The village was first mentioned in the document of Hungarian King András II in 1209 when it was given to Sebestyén, the son of the Comes of Nyitra, Tamás. The village consisted of two settlements in the 13th century, they were called Cseki and Luzsnica.
Its castle was built by the Cseklészi family around 1290. The area used to belong to the king during the 14th century but King Robert Károly gave it to Comes Veres Ábrahám in 1324.
The first church of the village was built in the 13th century but was rebuilt in the Gothic style in the 14th century.
The new landlords became the members of the Apponyi family around 1390. Lord Rozgonyi Sebestyén got the castle and the village by a marriage in 1458.
The first seal of the village is from the first part of the 16th century. The place was mentioned as Czeklesz at that time.

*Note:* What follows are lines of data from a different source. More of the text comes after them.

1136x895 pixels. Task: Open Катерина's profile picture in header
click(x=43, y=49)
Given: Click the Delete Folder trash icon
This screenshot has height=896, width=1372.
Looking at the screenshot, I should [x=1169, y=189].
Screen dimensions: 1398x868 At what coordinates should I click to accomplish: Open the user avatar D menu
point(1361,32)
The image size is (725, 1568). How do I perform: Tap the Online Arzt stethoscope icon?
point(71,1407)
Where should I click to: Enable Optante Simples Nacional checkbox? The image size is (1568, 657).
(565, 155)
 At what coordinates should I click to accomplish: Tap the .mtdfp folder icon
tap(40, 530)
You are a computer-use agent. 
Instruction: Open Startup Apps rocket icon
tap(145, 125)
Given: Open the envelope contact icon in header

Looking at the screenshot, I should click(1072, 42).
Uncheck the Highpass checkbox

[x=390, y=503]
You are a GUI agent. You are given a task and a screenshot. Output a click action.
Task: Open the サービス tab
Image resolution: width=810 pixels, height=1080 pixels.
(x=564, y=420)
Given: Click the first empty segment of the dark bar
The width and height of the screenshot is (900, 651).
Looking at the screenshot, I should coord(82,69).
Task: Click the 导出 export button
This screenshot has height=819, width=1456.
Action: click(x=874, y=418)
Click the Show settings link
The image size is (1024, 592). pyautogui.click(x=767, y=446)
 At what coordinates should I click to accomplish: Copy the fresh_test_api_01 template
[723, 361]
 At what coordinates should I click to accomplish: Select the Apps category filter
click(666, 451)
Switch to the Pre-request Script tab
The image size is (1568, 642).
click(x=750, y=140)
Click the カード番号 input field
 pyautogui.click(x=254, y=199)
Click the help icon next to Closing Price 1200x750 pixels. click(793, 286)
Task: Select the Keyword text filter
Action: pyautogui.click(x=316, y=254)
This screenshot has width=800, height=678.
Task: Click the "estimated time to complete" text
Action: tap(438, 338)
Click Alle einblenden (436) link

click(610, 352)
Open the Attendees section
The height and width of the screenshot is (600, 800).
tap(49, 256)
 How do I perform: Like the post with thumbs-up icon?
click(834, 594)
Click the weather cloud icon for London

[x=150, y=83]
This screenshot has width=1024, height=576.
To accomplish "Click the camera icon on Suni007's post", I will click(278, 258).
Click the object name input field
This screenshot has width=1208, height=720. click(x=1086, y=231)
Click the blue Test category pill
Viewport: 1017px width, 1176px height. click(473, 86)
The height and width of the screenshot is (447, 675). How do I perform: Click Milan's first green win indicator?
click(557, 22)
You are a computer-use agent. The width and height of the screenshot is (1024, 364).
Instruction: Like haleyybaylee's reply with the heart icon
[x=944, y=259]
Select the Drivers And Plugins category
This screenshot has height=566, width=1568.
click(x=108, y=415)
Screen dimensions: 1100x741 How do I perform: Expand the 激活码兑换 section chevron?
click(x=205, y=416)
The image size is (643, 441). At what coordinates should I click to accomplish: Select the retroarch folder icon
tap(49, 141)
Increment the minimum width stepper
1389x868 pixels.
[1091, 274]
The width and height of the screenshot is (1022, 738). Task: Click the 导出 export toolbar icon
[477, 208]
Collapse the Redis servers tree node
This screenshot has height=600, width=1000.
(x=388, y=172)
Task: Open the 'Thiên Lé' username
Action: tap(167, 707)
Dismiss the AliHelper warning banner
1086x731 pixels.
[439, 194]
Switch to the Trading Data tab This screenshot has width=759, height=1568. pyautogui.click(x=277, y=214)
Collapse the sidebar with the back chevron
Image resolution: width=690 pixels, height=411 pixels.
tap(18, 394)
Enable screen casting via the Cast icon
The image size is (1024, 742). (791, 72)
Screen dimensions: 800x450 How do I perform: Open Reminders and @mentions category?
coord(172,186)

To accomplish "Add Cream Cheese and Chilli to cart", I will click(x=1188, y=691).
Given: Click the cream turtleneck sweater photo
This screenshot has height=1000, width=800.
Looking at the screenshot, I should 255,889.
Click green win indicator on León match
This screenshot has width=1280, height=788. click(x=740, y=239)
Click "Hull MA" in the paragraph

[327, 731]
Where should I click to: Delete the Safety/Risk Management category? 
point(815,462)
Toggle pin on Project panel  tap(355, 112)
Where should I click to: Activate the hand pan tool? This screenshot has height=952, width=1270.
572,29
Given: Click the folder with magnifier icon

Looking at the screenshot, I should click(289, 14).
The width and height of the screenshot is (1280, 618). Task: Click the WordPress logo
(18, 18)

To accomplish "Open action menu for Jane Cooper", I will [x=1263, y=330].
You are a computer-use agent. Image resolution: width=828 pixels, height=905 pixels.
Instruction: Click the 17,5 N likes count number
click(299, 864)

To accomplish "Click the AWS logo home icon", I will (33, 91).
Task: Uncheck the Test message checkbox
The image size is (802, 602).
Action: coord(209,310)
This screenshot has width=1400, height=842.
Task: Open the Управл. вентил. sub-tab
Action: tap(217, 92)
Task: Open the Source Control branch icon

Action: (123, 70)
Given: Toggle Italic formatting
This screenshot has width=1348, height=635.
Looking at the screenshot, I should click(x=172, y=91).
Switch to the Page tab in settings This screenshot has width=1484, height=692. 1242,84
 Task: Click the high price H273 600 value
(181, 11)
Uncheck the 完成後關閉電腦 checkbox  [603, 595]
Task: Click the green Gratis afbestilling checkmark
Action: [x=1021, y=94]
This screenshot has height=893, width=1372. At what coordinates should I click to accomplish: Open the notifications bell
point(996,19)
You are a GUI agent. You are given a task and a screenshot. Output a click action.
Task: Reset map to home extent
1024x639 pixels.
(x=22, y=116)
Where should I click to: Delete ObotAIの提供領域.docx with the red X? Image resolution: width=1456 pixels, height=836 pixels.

The settlement was given the right to hold markets in 1523. The castle was taken by the troops of Prince Bocskai István in 1605 and soon it was destroyed.
The Eszterházy family built a huge baroque palace there.
The settlement was occupied by Imperial troops in 1663. The German army was on the way to bring reinforcement to the besieged Érsekújvár (Nove Zámky). The village had suffered a lot because of the various armies of Thököly Imre and Rákóczi Ferenc which moved through it during the 17th and early 18th century.
The castle has just been beautifully renovated.